Author and Citation Info: 

Yue, P. and Tan, Z. (2022). Relational Database Management Systems (DBMSs) and their Spatial Extensions. The Geographic Information Science & Technology Body of Knowledge (4th Quarter 2022 Edition), John P. Wilson (ed.). DOI: 10.22224/gistbok/2022.4.2.

This entry was published on November 21, 2022.

The topic is also available in the following editions: 

DiBiase, D., DeMers, M., Johnson, A., Kemp, K., Luck, A. T., Plewe, B., and Wentz, E. (2006). Relational DBMS. The Geographic Information Science & Technology Body of Knowledge. Washington, DC: Association of American Geographers. (2nd Quarter 2016, first digital).


DiBiase, D., DeMers, M., Johnson, A., Kemp, K., Luck, A. T., Plewe, B., and Wentz, E. (2006). Extensions of the relational model. The Geographic Information Science & Technology Body of Knowledge. Washington, DC: Association of American Geographers. (2nd Quarter 2016, first digital).

Topic Description: 
  1. Definitions
  2. Relational DBMS Overview
  3. Fundamentals of Relational DBMS
  4. Spatial Extensions of Relational DBMS


1. Definitions

Relational DBMS: A relational Database Management System (DBMS) is a collection of programs that support CRUD (Create, Read, Update, and Delete) operations and administration on relational databases. The data in a relational database are organized in the form of relational tables based on the theory of relational models proposed by E. F. Codd (1980). The relational model is established on rigorous mathematical concepts, and is a kind of logical data models (see Logical Data Models). Both the entity and entity-relationship can be presented in relational tables.  The relational database is popular for its simplicity, flexibility, and easy-to-use characteristics.

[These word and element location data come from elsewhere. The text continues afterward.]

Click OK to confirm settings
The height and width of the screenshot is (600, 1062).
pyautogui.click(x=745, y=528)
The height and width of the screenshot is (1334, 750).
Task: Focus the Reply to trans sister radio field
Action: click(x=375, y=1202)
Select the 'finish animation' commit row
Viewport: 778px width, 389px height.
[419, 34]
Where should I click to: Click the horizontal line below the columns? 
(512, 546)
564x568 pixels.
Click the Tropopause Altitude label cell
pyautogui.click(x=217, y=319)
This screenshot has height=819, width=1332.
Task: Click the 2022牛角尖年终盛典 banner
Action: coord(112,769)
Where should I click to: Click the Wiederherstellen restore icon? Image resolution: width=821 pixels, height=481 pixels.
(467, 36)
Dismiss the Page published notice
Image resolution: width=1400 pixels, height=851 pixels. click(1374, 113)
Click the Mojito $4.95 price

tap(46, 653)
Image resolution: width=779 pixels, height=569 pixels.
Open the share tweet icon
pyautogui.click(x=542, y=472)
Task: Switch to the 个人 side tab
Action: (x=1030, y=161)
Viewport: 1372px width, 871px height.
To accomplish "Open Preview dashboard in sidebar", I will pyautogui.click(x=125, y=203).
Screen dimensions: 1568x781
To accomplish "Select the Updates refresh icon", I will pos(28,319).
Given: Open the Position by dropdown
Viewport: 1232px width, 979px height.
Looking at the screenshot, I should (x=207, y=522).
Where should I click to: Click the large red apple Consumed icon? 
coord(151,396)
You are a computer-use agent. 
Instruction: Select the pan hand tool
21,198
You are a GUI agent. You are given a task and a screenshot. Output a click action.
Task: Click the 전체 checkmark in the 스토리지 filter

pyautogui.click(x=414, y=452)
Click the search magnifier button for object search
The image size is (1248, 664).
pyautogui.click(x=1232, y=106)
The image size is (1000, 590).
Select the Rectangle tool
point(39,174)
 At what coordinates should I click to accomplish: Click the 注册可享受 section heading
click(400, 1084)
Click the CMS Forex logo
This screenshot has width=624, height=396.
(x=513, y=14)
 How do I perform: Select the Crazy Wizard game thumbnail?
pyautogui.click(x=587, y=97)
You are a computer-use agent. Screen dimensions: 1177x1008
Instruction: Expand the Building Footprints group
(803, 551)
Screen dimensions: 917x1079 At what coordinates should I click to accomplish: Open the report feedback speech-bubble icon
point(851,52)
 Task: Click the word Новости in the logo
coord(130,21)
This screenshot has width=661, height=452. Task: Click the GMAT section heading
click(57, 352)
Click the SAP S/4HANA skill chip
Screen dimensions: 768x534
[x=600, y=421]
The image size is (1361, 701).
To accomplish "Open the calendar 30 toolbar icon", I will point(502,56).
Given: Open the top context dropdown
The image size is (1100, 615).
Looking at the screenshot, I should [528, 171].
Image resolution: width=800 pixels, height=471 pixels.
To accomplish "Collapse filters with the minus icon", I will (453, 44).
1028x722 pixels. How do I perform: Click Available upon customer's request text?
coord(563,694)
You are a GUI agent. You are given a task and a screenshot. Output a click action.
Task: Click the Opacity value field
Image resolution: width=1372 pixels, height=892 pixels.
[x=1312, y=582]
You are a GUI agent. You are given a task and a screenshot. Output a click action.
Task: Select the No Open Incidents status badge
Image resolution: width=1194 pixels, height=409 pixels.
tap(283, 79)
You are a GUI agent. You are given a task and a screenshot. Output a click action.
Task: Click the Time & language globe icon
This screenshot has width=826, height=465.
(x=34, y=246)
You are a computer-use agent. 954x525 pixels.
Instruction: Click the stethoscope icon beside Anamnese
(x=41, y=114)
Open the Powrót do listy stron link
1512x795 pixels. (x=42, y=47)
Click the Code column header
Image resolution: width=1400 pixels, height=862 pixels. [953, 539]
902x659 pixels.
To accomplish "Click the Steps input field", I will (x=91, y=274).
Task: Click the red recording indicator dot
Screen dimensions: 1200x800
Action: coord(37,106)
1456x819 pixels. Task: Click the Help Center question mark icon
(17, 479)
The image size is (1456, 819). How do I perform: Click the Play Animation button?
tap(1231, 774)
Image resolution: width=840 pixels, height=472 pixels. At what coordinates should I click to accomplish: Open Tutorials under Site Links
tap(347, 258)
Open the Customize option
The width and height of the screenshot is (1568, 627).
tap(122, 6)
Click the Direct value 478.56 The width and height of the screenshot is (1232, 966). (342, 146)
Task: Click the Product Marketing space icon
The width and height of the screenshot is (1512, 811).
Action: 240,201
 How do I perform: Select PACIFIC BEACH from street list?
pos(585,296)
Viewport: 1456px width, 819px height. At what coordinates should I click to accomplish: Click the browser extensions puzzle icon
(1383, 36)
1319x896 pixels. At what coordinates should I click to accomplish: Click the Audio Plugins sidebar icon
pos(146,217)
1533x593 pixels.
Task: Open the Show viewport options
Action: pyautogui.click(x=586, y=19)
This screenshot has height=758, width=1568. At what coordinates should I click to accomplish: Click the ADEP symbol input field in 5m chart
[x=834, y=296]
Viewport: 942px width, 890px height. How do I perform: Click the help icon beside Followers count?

Relation: A relation corresponds to a 2-dimensional data table.

Tuple: One row or record of a relational table is a tuple.

Attribute: One column of a relational table corresponds to an attribute. Each column has a name for identification.

Domain: The value range of an attribute defines its domain.

Key: One or a group of attributes that can uniquely identify a tuple is called a key or candidate key. The attribute(s) of the key is called prime attribute(s), otherwise, they are non-prime attributes. If there is more than one key in a relation, one of them can be designated as the primary key. If one attribute in a relation is the primary key of another relation, then the attribute is referred to as the foreign key.

Schema: Relation schema defines the structure of a relation. It describes how the data is organized in relational tables, formally represented as relationship name (attribute 1, attribute 2, …, attribute n).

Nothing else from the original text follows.